Sep 27, 2010

Headline: White Bear Lake in the News

Some interesting comments and information about lake maintenance:

In City Council Notes

8/25/2010: The City Administrator reported that the spraying of lily pads in West Savage Lake has begun pursuant to the permit issued by the DNR. The Administrator commented on the process in obtaining the permit and the fact that five of the twelve abutting property owners were denied permits since the DNR indicated there was no evidence of recreational use of the lake by these residents. One of the denials has since been rescinded, and the four other property owners receiving denial may appeal. The Administrator reported that the process has been frustrating, and he has sought the help of the City’s State Representative in this matter. However, he was not sure that the matter would be resolved in time to spray this year given the small window that the DNR allows for the spraying to be done.

[Note: I received the following email from Joel Hanson, City Manager in reply to my inquiry about making an earlier application for next season's permit.]

-----Original Message-----
From: Joel Hanson []
Sent: Wednesday, September 22, 2010 3:02 PM
To: T.W. Day
Subject: RE: [Savage Lake, Little Canada, Minnesota] Bits of the Mission Accomplished


Thanks for the updated pictures. I drove by the area last week and could definitely tell you had applied some chemical.

● SUPPLIED MATERIAL

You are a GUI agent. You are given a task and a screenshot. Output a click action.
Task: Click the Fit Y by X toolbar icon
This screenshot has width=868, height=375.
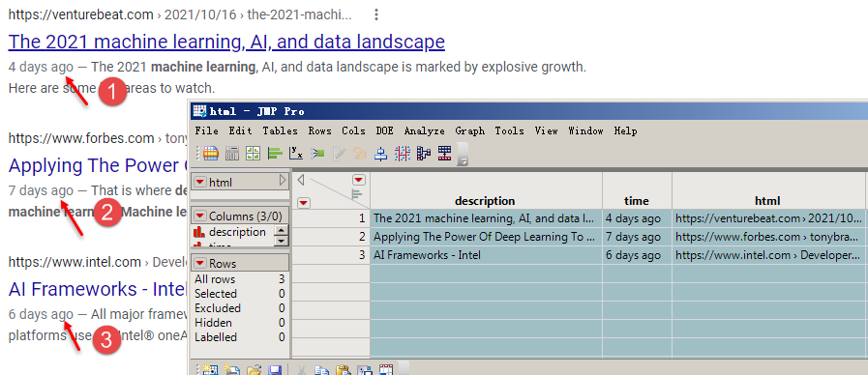click(x=295, y=154)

● TASK OBJECTIVE
Reproduce the passage of the lake maintenance post between "Some interesting comments" and "to be done.", inclusive.

● ANSWER TO THE EXERCISE
Some interesting comments and information about lake maintenance:

In City Council Notes

8/25/2010: The City Administrator reported that the spraying of lily pads in West Savage Lake has begun pursuant to the permit issued by the DNR. The Administrator commented on the process in obtaining the permit and the fact that five of the twelve abutting property owners were denied permits since the DNR indicated there was no evidence of recreational use of the lake by these residents. One of the denials has since been rescinded, and the four other property owners receiving denial may appeal. The Administrator reported that the process has been frustrating, and he has sought the help of the City’s State Representative in this matter. However, he was not sure that the matter would be resolved in time to spray this year given the small window that the DNR allows for the spraying to be done.